Кольцо сжималось. Сульт не сумел удержать Бордо; власть там захватили роялисты, а затем англичане. Ожеро отступал к Лиону. Союзные армии сплошной лавиной двигались на Париж.
Теперь, когда армии европейских полуфеодальных монархий вторглись во Францию, война снова изменила свое содержание. Современники это сразу поняли. 18 февраля 1814 года Байрон записал в дневнике: «Наполеон! Эта неделя решит его судьбу. Кажется, все против него; но я верю и надеюсь, что он победит…»[1196].
Участники тех событий, а затем историки долго спорили о том, что дало возможность союзникам подойти к Парижу и после боя 30 марта добиться капитуляции. Обвиняют, и с полным основанием, Жозефа, который, из мелкого тщеславия оставив за собой командование всеми силами под Парижем, растерявшись, дал не вынуждаемое необходимостью разрешение Мармону вступить в переговоры с неприятелем. Винят более всего, и также вполне обоснованно, герцога Рагузского — Мармона, который изменил воинскому долгу и открыл фронт противнику. Придают значение роковому стечению пагубных обстоятельств: письма — директивы Наполеона, излагавшие планы его операций, были перехвачены казаками и подсказали союзникам, что надо прямо идти на Париж.
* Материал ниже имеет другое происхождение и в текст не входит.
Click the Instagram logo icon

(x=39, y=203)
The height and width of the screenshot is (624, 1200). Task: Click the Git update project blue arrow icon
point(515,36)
Во всех этих частных объяснениях есть, несомненно, много верного. Их недостаток в ином: эти частные причины заслоняли порой в устах рассказчиков или в повествованиях историков главное. Главное же заключалось в том, что повлекшее столько жертв крушение режима империи было имманентно заложено в самой его природе. Наполеон пожинал в 1814 году плоды своей политики — ее преступлений и просчетов. Военно-деспотический режим империи с того момента, как наполеоновские войны, полностью утратив свойственные им ранее элементы прогрессивного, превратились в чисто захватнические, империалистические, вступил в конфликт с жизненными и национальными интересами всех порабощенных наполеоновской Францией народов, так же как и с жизненными интересами французского народа. Военно-деспотическая империя Наполеона стала силой, вступившей в противоречие с законами общественного развития; она пыталась сковать их и подчинить своей власти. То была попытка, обреченная на провал, и крушение 1814 года было закономерным результатом всей предшествующей политики. Поражение в войне 1812 года привело с неотвратимостью к крушению 1814 года.